Escapó a la calle aturdido y allí, reclinada contra una farola al borde de la acera encontró a la anciana rodeada de varias personas, sus muñecas de trapo aún estaban esparcidas por todos lados, algunas rotas. Al acercarse para pedir excusas se fijó en su rostro sucio y demacrado, pero al hacerlo, para su sorpresa, el parecido con su madre era extraordinario. Los ojos azules, la boca redonda y a pesar de las circunstancias, la más bella de las sonrisas.

-Hijo mío- manifestó la anciana en una voz tan sorprendentemente familiar que Federico palideció. -No te culpes por las decisiones y el camino que has elegido, es la herencia biológica que te hemos transmitido. La avaricia , el egoísmo, la insolencia y la arrogancia la vivisteis en casa, con tus padres y tus hermanos, es parte de tu indumentaria.

Federico recordó la violenta muerte de su madre cuando saltó de aquél puente en víspera de Navidad, al descubrir las infidelidades de su padre y el defalco de su herencia personal.
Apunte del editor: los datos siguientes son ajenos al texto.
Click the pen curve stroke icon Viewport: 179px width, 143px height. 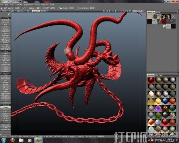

Una extraña sensación embargó a Federico al verse reflejado en los ojos de aquella anciana, se volvió en cuclillas y comenzó a recoger las muñecas de trapo esparcidas alrededor de ella, le besó la frente y desapareció con largas zancadas en dirección a la parada de taxis. En la sucia y remendada falda de la anciana, escondida entre las muñecas, quedó el abultado sobre de la entidad bancaria.

Felicia sintió que la invadía una gran ternura que había despertado con la melodía del villancico y el tañer de las campanas. Dejó su libro en la mecedora y se dirigió a la habitación de su madre, apartó la silla de ruedas, se sentó al borde de la cama y la besó en los ojos.

-Mama ¿Cuánto tiempo hace que no vamos a la Misa del Gallo?- Ella la miró desconcertada. Comenzó a vestirla con cuidado y gran ternura y después de abrigarla propiamente, la ayudó a colocarse en la silla. Esa noche, en la Catedral, encontraron familiares y amigos compartiendo esa extraña y divina sensación que nos embarga a todos para este tiempo y que a lo largo del año nunca se manifiesta. Hay milagros de los que nunca sabremos pero que sí ocurren en la confusión de vivir nuestros dramas.